* THE INPUT
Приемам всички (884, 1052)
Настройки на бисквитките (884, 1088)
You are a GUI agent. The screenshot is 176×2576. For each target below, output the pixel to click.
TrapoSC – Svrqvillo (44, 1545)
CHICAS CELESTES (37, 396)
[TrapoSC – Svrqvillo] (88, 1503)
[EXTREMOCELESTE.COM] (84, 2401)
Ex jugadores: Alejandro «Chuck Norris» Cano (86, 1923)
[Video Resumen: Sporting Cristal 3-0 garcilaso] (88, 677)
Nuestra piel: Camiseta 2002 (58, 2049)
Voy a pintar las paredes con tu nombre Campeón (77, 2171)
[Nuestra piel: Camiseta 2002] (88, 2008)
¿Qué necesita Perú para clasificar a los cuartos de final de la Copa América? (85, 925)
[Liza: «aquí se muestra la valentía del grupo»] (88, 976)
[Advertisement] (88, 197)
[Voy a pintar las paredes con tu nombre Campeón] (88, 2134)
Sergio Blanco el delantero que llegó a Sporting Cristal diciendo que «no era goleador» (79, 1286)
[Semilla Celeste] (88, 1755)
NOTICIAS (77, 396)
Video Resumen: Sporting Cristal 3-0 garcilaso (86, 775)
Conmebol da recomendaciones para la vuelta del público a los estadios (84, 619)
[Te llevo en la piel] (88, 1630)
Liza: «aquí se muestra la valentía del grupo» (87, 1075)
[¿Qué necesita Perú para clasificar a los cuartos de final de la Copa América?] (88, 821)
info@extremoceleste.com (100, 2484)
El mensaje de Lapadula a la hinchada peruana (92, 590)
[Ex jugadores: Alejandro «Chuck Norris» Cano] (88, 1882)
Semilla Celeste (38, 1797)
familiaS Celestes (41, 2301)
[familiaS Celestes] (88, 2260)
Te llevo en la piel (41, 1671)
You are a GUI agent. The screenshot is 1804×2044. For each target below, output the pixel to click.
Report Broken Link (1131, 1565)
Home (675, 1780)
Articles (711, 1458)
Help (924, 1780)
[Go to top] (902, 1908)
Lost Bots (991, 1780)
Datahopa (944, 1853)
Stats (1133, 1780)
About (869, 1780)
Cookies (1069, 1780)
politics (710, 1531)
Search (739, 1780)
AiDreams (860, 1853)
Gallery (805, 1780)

* WHAT NEEDS TO BE DONE
Return exactly the lines above from the line that has "[Advertisement] (88, 197)" through the line that has "NOTICIAS (77, 396)", inclusive, and nothing else.

* EXERCISE RESULT
[Advertisement] (88, 197)
[Voy a pintar las paredes con tu nombre Campeón] (88, 2134)
Sergio Blanco el delantero que llegó a Sporting Cristal diciendo que «no era goleador» (79, 1286)
[Semilla Celeste] (88, 1755)
NOTICIAS (77, 396)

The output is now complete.